■ Work instructions:
The answer must be an exact copy of the lines from the one containing "You are a computer-use" through the last line of the records, with no pictures.

■ Data:
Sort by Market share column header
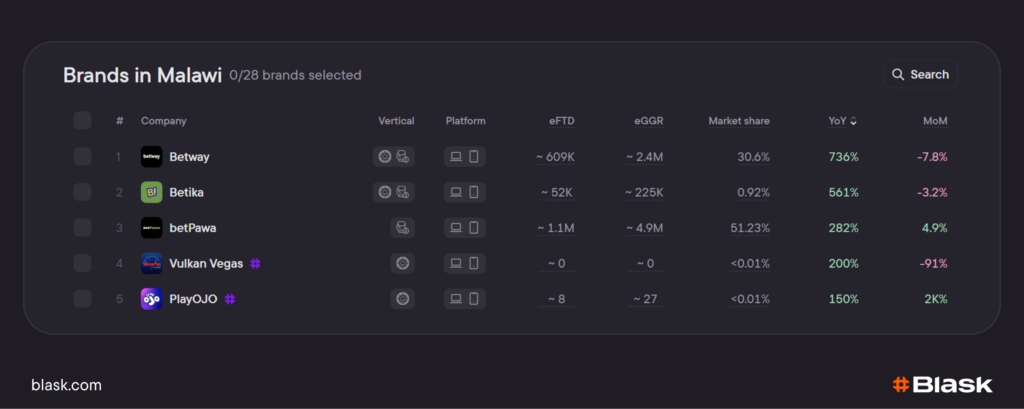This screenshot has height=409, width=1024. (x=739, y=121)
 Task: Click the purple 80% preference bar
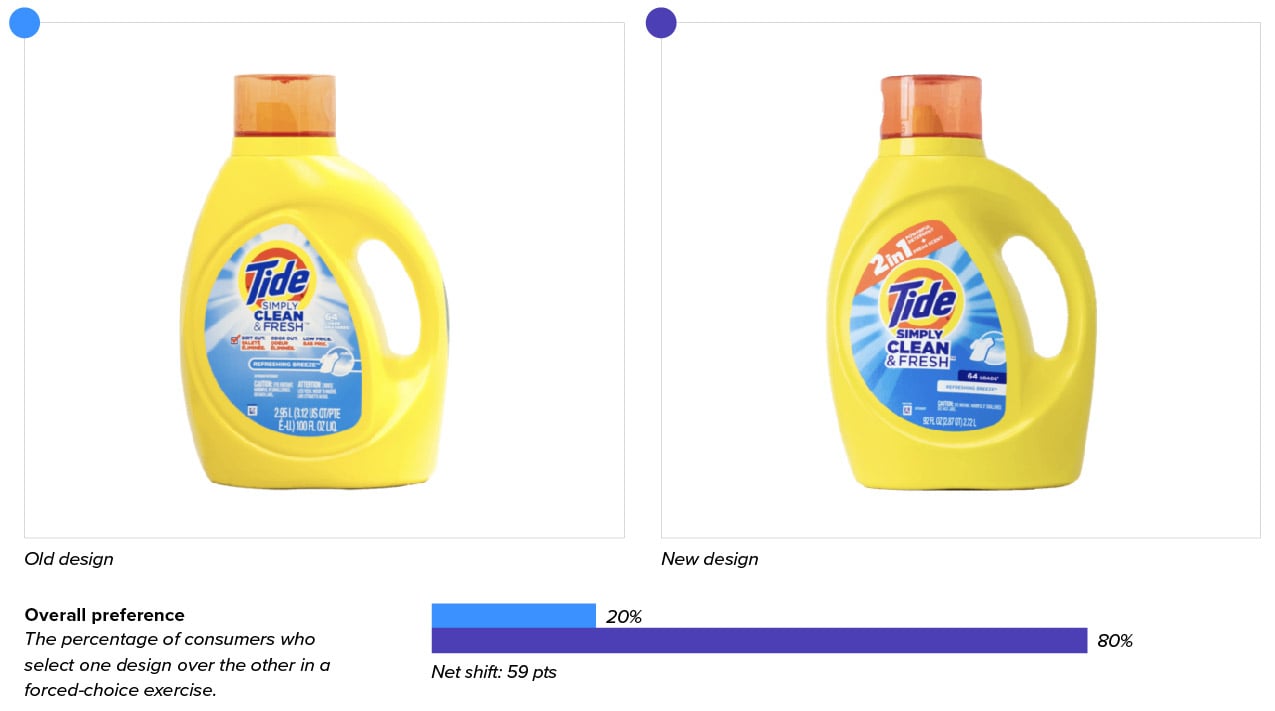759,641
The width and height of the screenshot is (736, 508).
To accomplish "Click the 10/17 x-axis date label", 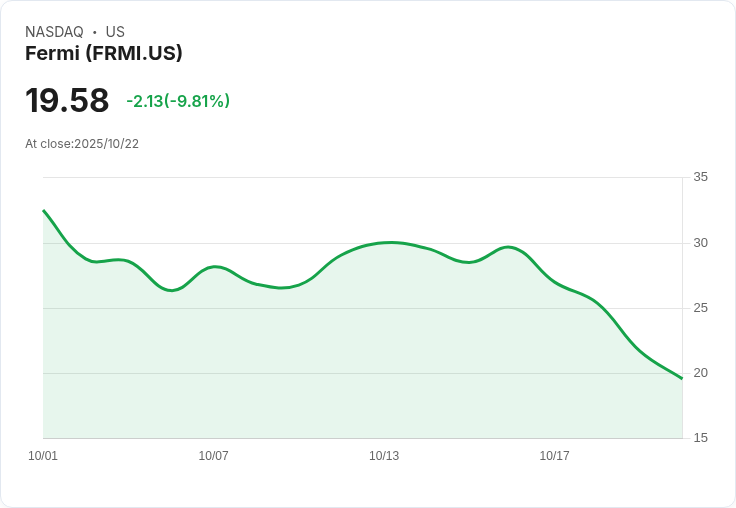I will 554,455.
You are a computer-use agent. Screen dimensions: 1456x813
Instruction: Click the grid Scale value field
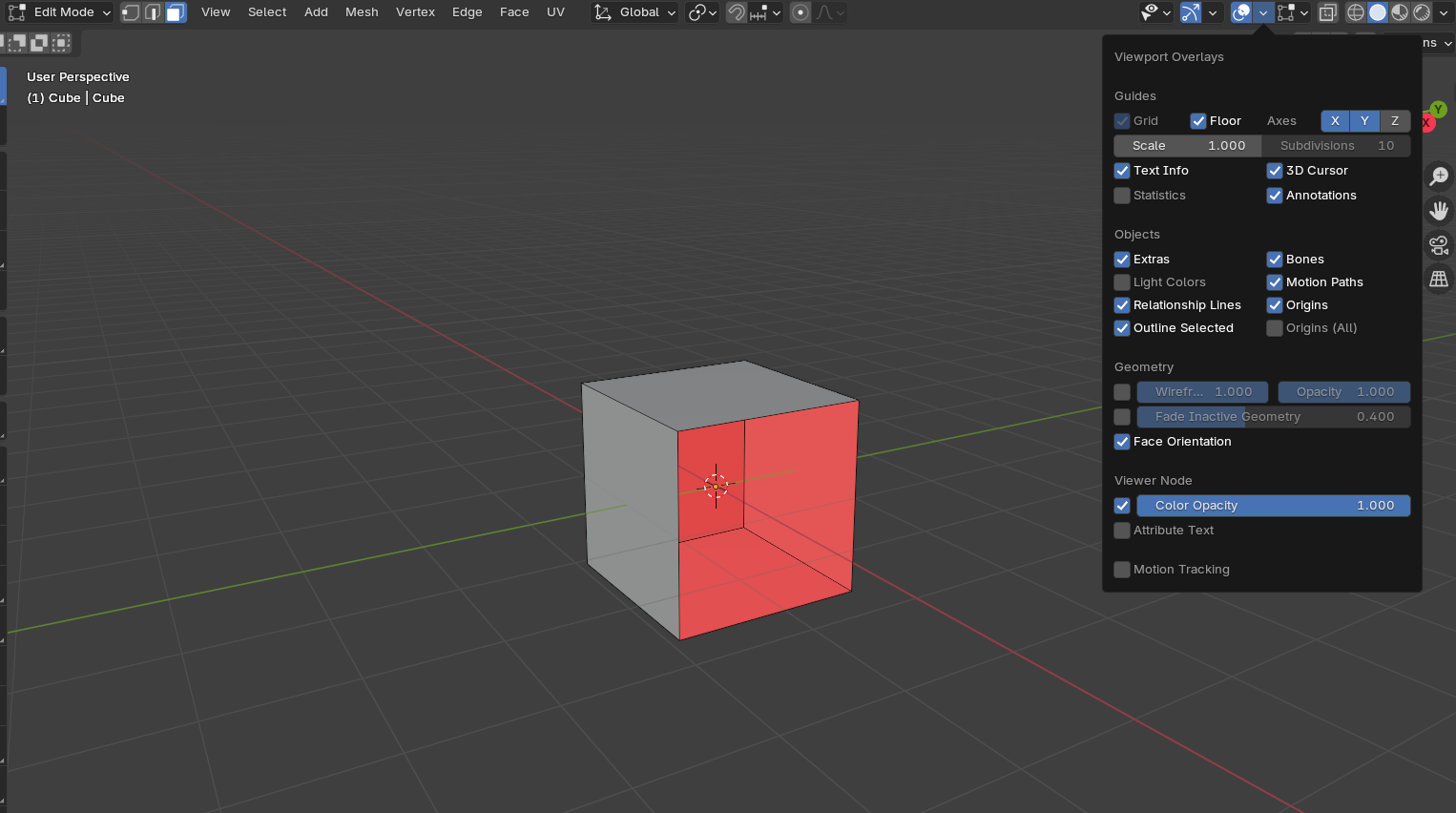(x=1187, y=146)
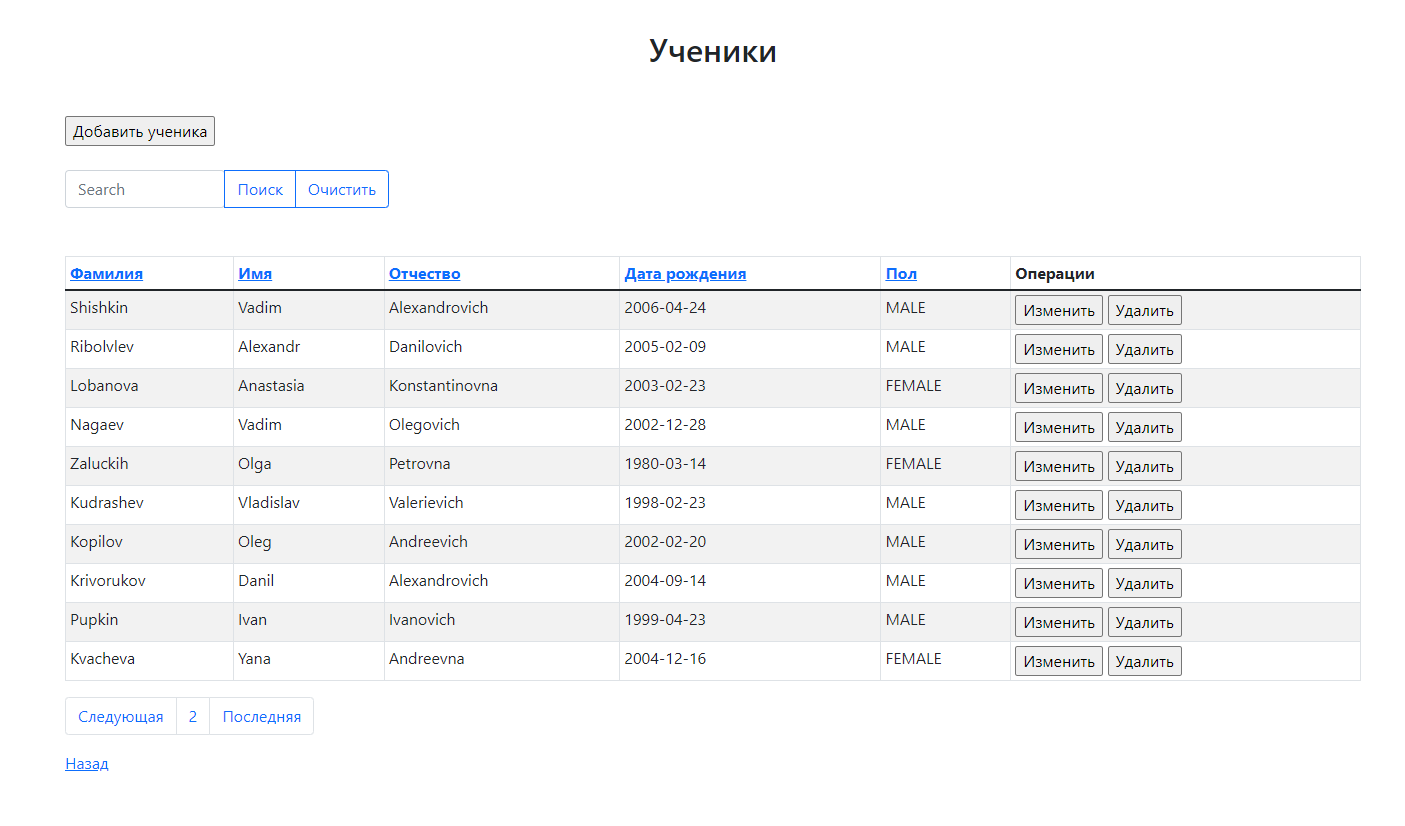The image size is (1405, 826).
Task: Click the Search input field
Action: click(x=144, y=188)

■ Exercise response:
You are a computer-use agent. Screen dimensions: 1456x813
Instruction: Click the grid Scale value field
(x=1187, y=146)
The image size is (1405, 826).
Task: Click the Search input field
Action: click(x=144, y=188)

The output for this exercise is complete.